Monday, February 1, 2010

Overcoming Citizens United

Jack Balkin and Ian Ayers have an oped in the Washington Post that explains how Congress can overcome the Court's recent decision in Citizens United. Basically, they propose limiting the scope of the decision by enacting legislation which will ban companies who do business with the federal government from "endorsing or opposing a candidate for public office." While this doesn't take care of all potential companies affected by the Court's ruling, it does include many companies, including three quarters of the 100 biggest firms traded on Wall Street.

Good idea? Over at Balkinization, Sandy Levinson thinks not, because such legislation will run afoul of the unconstitutional conditions doctrine. Meaning, Congress stipulating that the condition to contract with the government is dependent on not endorsing or opposing a candidate amounts to a sort of coercion on the company, thus depriving it of its First Amendment rights, recently held by the Court. Furthermore, Sandy thinks that such legislation will not survive the current conservative majority on the Court.

My view is different, and therefore I disagree with Sandy. The unconsitutional conditions doctrine is one of the quagmires of U.S. constitutional law, and I can see a plausible case to be made that such legislation will not be considered an unconstitutional condition. My analysis goes something like this:

No one has a right to contract with the federal government. As a result, the government can confer the benefit (i.e. the government contract) subject to certain conditions. The condition here is not supporting or opposing a candidate/party. Now, that condition obviously requires the recipient of the benefit to relenquish a constitutional right, in this case freedom of speech. However, one can make a case that there is a substantial relationship (nexus) between the benefit and the condition (see, for example, South Dakota v. Dole). Government has an interest in being perceived as fair, neutral, and impartial. If citizens believe (and in fact see) that those companies donating sums to candidates and parties are later the recipients of government contracts, there is a serious suspicion of foul play. Thus, although the companies must relinquish their free speech rights in order to contract with the government, the reasonable nexus between the benefit and condition speaks to a reasonable curtailment of that right, which does not amount to a coercion on the companies. Thus, the condition is not unconstitutional.

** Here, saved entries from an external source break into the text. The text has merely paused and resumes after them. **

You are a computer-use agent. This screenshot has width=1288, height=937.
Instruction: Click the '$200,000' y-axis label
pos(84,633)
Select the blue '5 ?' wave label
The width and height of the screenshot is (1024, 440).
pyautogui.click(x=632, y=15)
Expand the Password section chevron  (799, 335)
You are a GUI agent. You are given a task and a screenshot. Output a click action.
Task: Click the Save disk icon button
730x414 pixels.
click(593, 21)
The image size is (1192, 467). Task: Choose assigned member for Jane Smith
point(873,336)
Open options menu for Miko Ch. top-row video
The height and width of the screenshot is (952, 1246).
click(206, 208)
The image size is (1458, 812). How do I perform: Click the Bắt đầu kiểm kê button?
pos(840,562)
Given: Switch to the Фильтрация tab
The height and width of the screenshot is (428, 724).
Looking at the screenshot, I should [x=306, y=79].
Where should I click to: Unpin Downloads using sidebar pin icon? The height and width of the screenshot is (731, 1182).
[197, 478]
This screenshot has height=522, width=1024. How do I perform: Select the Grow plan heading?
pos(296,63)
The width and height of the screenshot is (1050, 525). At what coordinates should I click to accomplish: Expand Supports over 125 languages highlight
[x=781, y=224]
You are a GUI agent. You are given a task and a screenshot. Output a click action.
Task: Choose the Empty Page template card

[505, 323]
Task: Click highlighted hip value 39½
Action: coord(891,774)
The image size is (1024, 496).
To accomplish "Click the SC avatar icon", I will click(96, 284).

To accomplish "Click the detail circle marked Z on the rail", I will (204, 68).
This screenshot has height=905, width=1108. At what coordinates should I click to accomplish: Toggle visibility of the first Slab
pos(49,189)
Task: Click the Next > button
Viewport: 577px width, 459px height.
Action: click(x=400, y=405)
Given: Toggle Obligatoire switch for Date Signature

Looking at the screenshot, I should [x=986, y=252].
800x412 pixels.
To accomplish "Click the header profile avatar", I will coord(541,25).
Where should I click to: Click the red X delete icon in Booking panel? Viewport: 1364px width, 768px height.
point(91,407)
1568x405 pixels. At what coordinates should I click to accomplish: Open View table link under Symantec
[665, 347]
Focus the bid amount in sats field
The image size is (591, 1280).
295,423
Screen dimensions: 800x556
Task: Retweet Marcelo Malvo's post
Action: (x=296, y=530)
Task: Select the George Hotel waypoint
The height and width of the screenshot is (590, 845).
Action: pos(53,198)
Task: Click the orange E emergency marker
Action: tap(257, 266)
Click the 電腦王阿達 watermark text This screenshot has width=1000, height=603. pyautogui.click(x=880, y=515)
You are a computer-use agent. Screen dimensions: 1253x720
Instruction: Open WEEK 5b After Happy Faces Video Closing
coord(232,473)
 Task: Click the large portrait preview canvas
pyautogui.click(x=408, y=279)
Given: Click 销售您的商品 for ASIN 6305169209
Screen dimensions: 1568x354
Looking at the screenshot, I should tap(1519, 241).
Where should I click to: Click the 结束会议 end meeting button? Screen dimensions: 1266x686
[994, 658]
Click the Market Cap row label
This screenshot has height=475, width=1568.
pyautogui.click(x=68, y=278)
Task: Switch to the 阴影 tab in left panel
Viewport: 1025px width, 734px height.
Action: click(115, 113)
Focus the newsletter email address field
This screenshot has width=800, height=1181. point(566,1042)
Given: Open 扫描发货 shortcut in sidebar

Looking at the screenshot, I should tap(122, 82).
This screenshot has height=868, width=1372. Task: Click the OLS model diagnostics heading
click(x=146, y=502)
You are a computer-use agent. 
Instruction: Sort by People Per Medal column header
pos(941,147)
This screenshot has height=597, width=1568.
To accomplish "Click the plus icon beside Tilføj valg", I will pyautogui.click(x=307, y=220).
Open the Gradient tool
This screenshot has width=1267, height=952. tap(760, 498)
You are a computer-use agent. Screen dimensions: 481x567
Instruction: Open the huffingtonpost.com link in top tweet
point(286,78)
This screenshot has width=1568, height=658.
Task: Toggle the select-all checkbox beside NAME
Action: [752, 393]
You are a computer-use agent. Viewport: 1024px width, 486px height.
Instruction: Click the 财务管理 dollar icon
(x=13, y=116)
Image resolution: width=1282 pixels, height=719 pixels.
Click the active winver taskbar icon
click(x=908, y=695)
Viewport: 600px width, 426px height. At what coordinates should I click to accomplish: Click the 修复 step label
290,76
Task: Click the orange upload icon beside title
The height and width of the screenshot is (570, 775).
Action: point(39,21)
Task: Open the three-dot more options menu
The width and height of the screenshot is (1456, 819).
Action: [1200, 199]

Of course, the conservative majority on the Court may find all of this unlikely and deem this measure "coercive", but I believe it's possible that Justice Kennedy might be persuaded, mostly due to his willingness to reach decisions with narrowly tailored exceptions (see, for example, his decision in Parents Involved). True, this time we're talking about free speech, on which Kennedy has expressed a more expansive position, but still, it's possible.

1 comment:

  1. Your position is pretty compelling, Adam. I'm not yet sure where I stand. On the one hand, I often agree with Sanford Levinson's analysis, though I have yet to read his full treatment of the unconstitutional conditions doctrine. On the other, your argument about perception is strong.

    I wonder what you think of Bruce Ackerman and David Wu's proposal of giving each American a refundable federal tax credit of $50 to make contributions (or a single contribution) to federal candidates during presidential years.